Franco, tetraplegico, morto ieri a Salerno. Il fratello: “Felice che prima abbia realizzato il suo sogno”

Franco sognava di gareggiare alla maratona di New York e, grazie al contributo di suo fratello, ce l’ha fatta


NAPOLI – Aveva un sogno, correre la maratona di New York. E lo scorso 6 novembre quel sogno, Franco Leo, 53 anni, tetraplegico dalla nascita, di Bellizzi (Salerno), lo ha realizzato. Spinto in carrozzella da suo fratello Dario, dopo anni di allenamento, quei 42 km e 195 metri li ha percorsi con la felicità nel cuore. Quel cuore che ieri sera ha smesso di sbattere.

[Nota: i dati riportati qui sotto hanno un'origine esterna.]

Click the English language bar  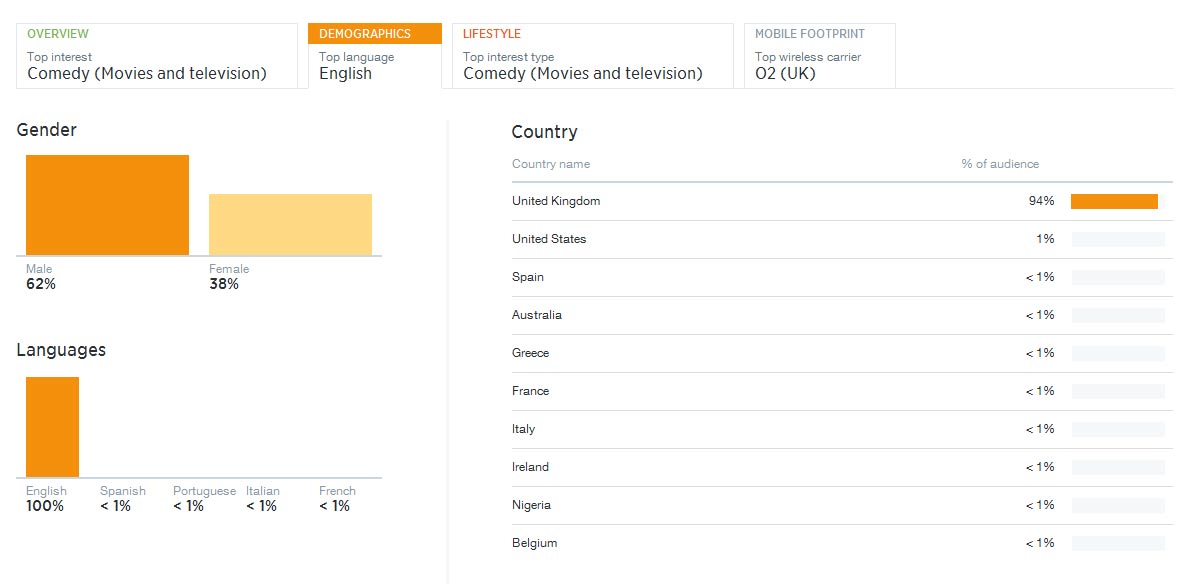click(52, 427)
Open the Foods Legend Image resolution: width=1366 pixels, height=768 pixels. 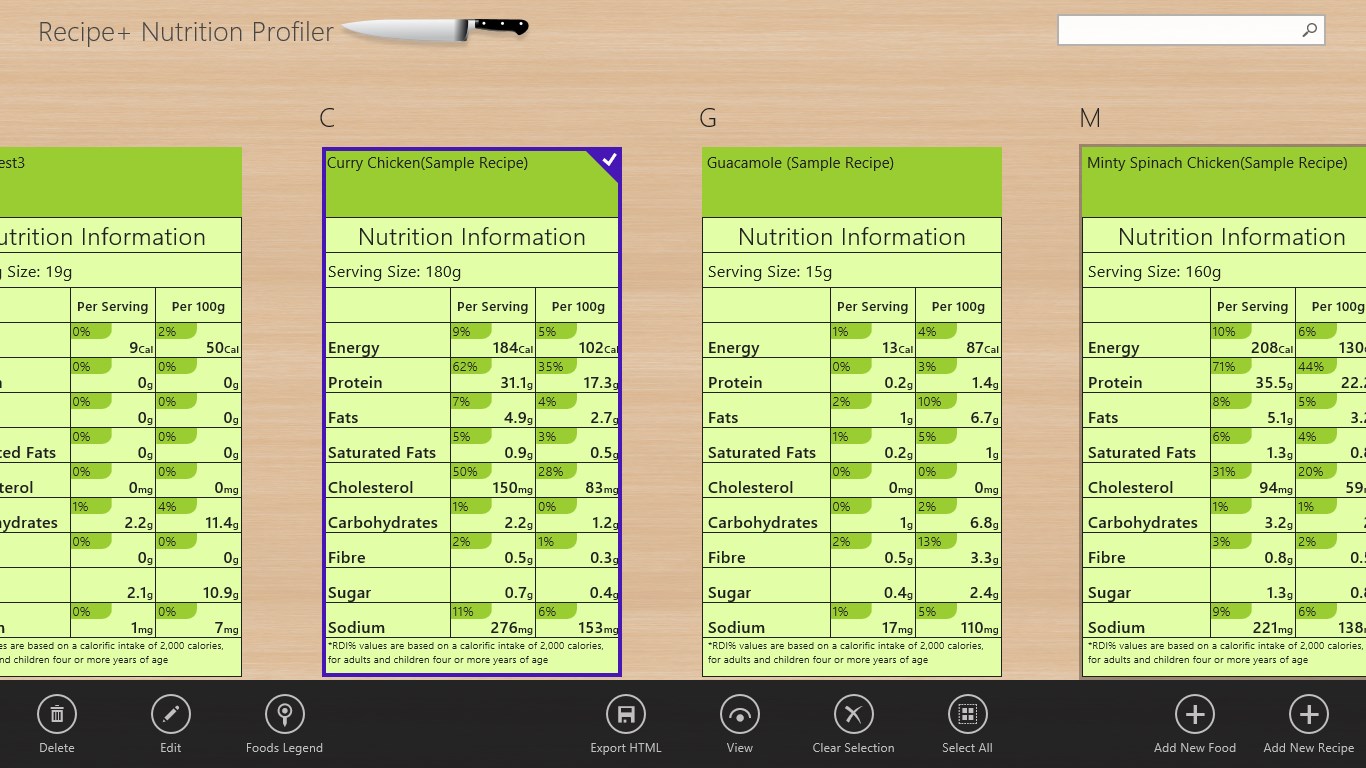(x=284, y=714)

“Te ne sei andato così.. in una sera di pioggia. E come avviene proprio nei giorni di pioggia, ci lasci sgomenti, infreddoliti, tristi. Ciò che mi rende sereno è che il cielo ha voluto regalarti, pochi giorni prima della tua fine, il tuo sogno tanto atteso – scrive il fratello sulla pagina Fb Sognoattivo – Non trovo parole per descrivere il vuoto che lasci in ognuno di noi, ma, mi permetto ,il vuoto in me è immenso perché in questi ultimi due anni siamo stati più uniti che mai: tu la mente, io le tue gambe. I nostri allenamenti, i piccoli viaggi per poter partecipare alle varie maratone, le risate , le interviste, le fotografie”. “Fratello mio, te ne sei andato felice di aver trascorso dei giorni meravigliosi. Hai lasciato in tutti noi la voglia di non arrendersi mai – continua Dario – Sarai sempre con me, mi guiderai e mi darai la forza di portare avanti il sognoattivo di tanti altri ragazzi che hanno preso ispirazione dalla tua testa dura. Ti voglio bene Franco”.